A Porirua doctor says he has to bend the rules to secure hospital appointments for people with no money and mouthfuls of rotten teeth.
Dr Sean Hanna has worked in the local community for almost 20 years and operates from a clinic opposite Takapūwāhia Marae.
He said that over that time poor dental health has worsened to the point where it has become normalised between generations.
“Mouthfuls of rotten teeth, like crooked tombstones, people with two or three teeth trying to chew steak, it’s just dehumanising.”
Dental care is free for children up until the age of 18 in New Zealand.
Yet dental health is consistently among the top three reasons Porirua children under the age of 5 are admitted to hospital for conditions which could have been avoided with earlier access to primary health care.

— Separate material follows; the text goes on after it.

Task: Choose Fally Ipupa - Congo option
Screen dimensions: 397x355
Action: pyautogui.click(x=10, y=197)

Work and Income has urgent dental treatment grants that generally pay up to $300.
But Hanna said that was only enough money to get a tooth extracted, making restorative treatments like a crown or a root canal well out of reach.
“It’s cheaper to get rid of it. It’s dreadful, but people are in such pain that they’ll do that.”

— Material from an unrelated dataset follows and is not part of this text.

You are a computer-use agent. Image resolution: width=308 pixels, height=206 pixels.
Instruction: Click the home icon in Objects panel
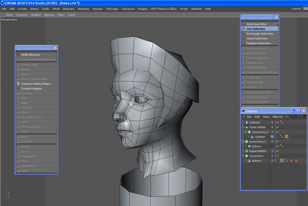click(x=295, y=117)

He was also critical of that money only being available for emergency treatment, meaning the patient reached the point of being in pain before accessing care.
The incoming Government has promised to increase the maximum grant for emergency oral care to $1000, which health spokesman Chris Hipkins said would go a long way to covering the actual cost of dental work.
An extra 20 full-service mobile dental clinics were also promised for hard-to-reach areas.
The Capital and Coast District Health Board runs a limited low income service, which people can access by phoning in each morning for an appointment.
A DHB spokesman said if there were no appointments available, the person’s details were recorded in case there was a cancellation.
Wait times for the service are not recorded, but Hanna has seen patients who have had to wait as long as a month.
After prescribing a course of antibiotics and pain relief, Hanna said he often saw the same people again in two weeks needing more medication to get them through until they could get a dental appointment.
“The antibiotics just dampen down some of the infection, but they don’t stop the fact that there’s a great big hole there”, he said.
Patients can also be referred to the DHB’s wider dental and oral health service by a private dentist or GP. All referrals are assessed by a senior clinician and prioritised based on the patient’s level of clinical need.
Hanna said he was “bending the rules” to try to secure hospital appointments for people who needed a lot of dental work, had hardly any money, and had other health issues.
“It’s essentially writing a really strong, assertive advocacy letter for my patient to make sure they get care.
“That breaks my heart because there might be another doctor down the road who isn’t as good as writing stroppy letters, whose patient in the same situation might not get access to care.”
He said people were needing to take weeks off work because of severe pain, or pain medication made them drowsy making it unsafe for manual labour jobs.
Porirua mayor Anita Baker said a large proportion of people’s budgets were being spent on meeting skyrocketing rental prices, which has led to poor health outcomes.
Ministry of Business, Innovation and Employment (MBIE) bond data shows the average rental price has risen by $200 in Porirua over the past five years.
Baker said she recently spoke with a landlord who reported families of seven viewing a rental property with only three bedrooms.
Earlier this year the Porirua City Council released its fourth annual status report on the wellbeing of children and young people.
DHB data in the report showed 60 per cent of Māori children in Porirua had decay in their teeth at age 5.
Pacific children of the same age tracked even higher, with 74 per cent presenting with decay.
That’s compared with children of other ethnicities, including European/Pākehā, in which category only 21 per cent presented with decay at that age.